[[ Material for this exercise open ]]
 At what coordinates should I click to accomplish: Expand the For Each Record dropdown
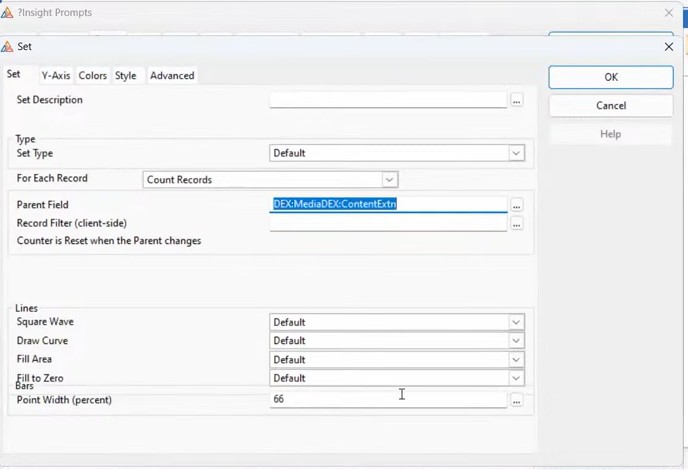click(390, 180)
[[ Material for this exercise closed ]]
[[ Material for this exercise open ]]
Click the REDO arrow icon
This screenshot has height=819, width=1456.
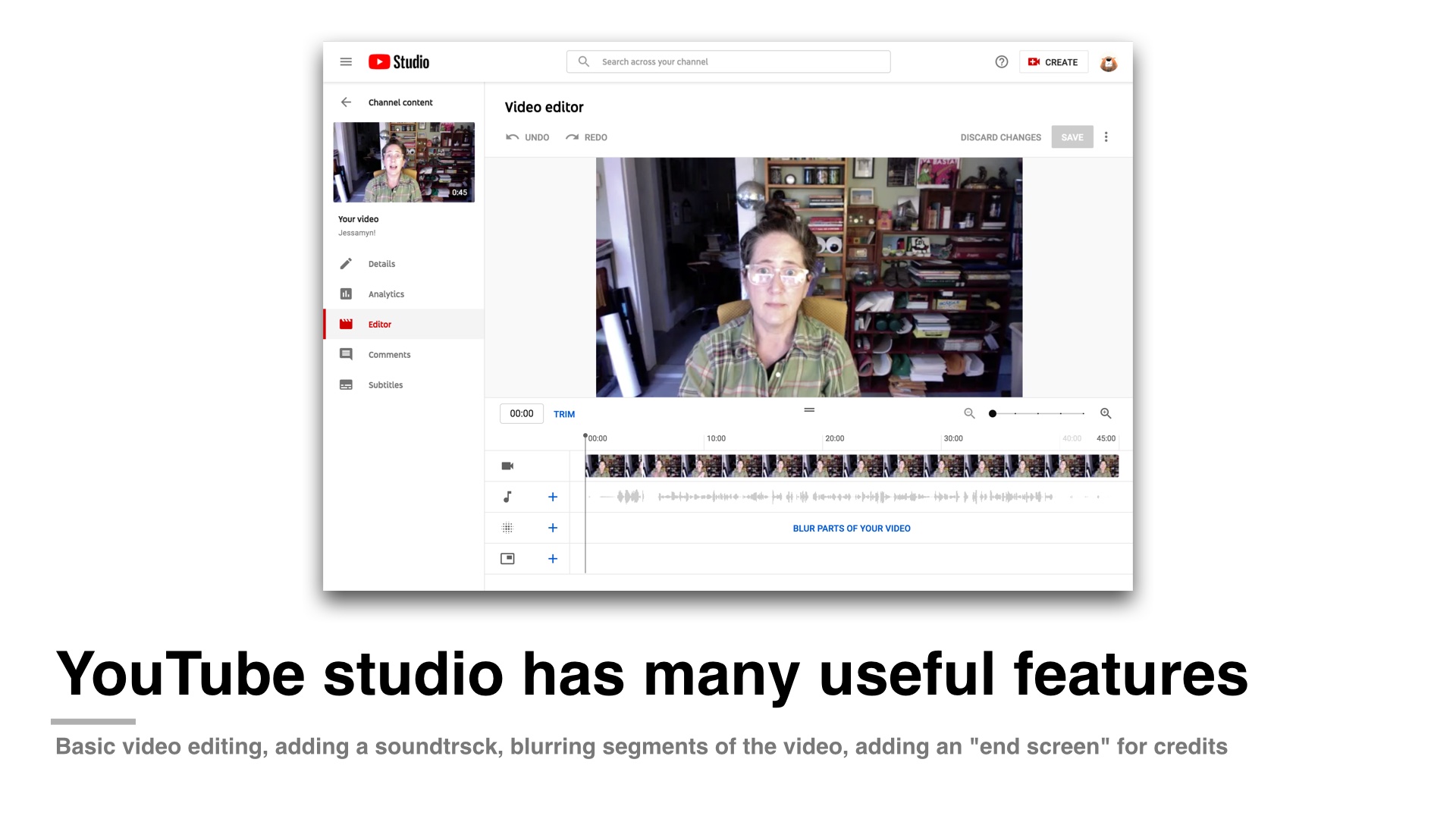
[[ Material for this exercise closed ]]
[[ Material for this exercise open ]]
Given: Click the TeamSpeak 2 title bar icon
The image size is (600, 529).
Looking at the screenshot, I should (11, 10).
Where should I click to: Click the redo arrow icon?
[[ Material for this exercise closed ]]
About this exercise:
Identify each line in the entries with the word "icon" and copy it.

Solved problem:
Click the REDO arrow icon
Given: Click the TeamSpeak 2 title bar icon
Where should I click to: Click the redo arrow icon?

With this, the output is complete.